ACTIVITY | An exact reproduction of all the entries is the expected answer.

SOURCE DATA |
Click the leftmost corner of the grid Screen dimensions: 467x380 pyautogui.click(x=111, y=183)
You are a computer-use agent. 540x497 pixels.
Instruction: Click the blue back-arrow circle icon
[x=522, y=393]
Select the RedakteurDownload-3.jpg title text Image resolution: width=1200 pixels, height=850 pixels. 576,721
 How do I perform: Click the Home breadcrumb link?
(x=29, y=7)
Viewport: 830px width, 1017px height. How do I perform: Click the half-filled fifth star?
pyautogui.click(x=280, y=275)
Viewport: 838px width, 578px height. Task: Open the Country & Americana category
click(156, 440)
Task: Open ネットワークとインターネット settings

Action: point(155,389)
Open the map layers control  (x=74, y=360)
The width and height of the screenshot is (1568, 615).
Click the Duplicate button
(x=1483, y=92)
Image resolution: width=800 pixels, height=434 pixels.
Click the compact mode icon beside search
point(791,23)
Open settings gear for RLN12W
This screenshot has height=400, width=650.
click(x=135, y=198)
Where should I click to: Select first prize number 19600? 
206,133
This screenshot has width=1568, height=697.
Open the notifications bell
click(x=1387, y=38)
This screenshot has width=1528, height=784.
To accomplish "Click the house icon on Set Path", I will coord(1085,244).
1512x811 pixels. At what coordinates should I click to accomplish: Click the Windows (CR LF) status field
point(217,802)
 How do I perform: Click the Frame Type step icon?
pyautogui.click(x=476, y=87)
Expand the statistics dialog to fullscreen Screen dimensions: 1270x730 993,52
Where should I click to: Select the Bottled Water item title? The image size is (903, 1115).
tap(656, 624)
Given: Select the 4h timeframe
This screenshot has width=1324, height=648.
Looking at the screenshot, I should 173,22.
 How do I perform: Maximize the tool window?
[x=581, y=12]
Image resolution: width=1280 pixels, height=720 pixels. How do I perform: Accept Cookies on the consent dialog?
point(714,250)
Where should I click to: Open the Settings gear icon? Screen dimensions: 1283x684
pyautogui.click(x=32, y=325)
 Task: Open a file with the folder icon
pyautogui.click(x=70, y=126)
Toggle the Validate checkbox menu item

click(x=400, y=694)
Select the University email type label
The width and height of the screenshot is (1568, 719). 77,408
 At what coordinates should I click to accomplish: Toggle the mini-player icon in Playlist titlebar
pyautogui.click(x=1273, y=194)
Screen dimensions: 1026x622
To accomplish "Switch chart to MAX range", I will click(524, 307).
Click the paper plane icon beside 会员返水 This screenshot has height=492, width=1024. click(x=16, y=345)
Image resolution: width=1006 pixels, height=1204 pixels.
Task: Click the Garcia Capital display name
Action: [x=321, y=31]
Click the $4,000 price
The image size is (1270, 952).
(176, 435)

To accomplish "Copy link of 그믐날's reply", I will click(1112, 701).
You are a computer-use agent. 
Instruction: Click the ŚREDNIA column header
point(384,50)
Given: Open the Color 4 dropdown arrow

WRITTEN ANSWER |
Click the leftmost corner of the grid Screen dimensions: 467x380 pyautogui.click(x=111, y=183)
You are a computer-use agent. 540x497 pixels.
Instruction: Click the blue back-arrow circle icon
[x=522, y=393]
Select the RedakteurDownload-3.jpg title text Image resolution: width=1200 pixels, height=850 pixels. 576,721
 How do I perform: Click the Home breadcrumb link?
(x=29, y=7)
Viewport: 830px width, 1017px height. How do I perform: Click the half-filled fifth star?
pyautogui.click(x=280, y=275)
Viewport: 838px width, 578px height. Task: Open the Country & Americana category
click(156, 440)
Task: Open ネットワークとインターネット settings

Action: point(155,389)
Open the map layers control  (x=74, y=360)
The width and height of the screenshot is (1568, 615).
Click the Duplicate button
(x=1483, y=92)
Image resolution: width=800 pixels, height=434 pixels.
Click the compact mode icon beside search
point(791,23)
Open settings gear for RLN12W
This screenshot has height=400, width=650.
click(x=135, y=198)
Where should I click to: Select first prize number 19600? 
206,133
This screenshot has width=1568, height=697.
Open the notifications bell
click(x=1387, y=38)
This screenshot has width=1528, height=784.
To accomplish "Click the house icon on Set Path", I will coord(1085,244).
1512x811 pixels. At what coordinates should I click to accomplish: Click the Windows (CR LF) status field
point(217,802)
 How do I perform: Click the Frame Type step icon?
pyautogui.click(x=476, y=87)
Expand the statistics dialog to fullscreen Screen dimensions: 1270x730 993,52
Where should I click to: Select the Bottled Water item title? The image size is (903, 1115).
tap(656, 624)
Given: Select the 4h timeframe
This screenshot has width=1324, height=648.
Looking at the screenshot, I should 173,22.
 How do I perform: Maximize the tool window?
[x=581, y=12]
Image resolution: width=1280 pixels, height=720 pixels. How do I perform: Accept Cookies on the consent dialog?
point(714,250)
Where should I click to: Open the Settings gear icon? Screen dimensions: 1283x684
pyautogui.click(x=32, y=325)
 Task: Open a file with the folder icon
pyautogui.click(x=70, y=126)
Toggle the Validate checkbox menu item

click(x=400, y=694)
Select the University email type label
The width and height of the screenshot is (1568, 719). 77,408
 At what coordinates should I click to accomplish: Toggle the mini-player icon in Playlist titlebar
pyautogui.click(x=1273, y=194)
Screen dimensions: 1026x622
To accomplish "Switch chart to MAX range", I will click(524, 307).
Click the paper plane icon beside 会员返水 This screenshot has height=492, width=1024. click(x=16, y=345)
Image resolution: width=1006 pixels, height=1204 pixels.
Task: Click the Garcia Capital display name
Action: [x=321, y=31]
Click the $4,000 price
The image size is (1270, 952).
(176, 435)

To accomplish "Copy link of 그믐날's reply", I will click(1112, 701).
You are a computer-use agent. 
Instruction: Click the ŚREDNIA column header
point(384,50)
Given: Open the Color 4 dropdown arrow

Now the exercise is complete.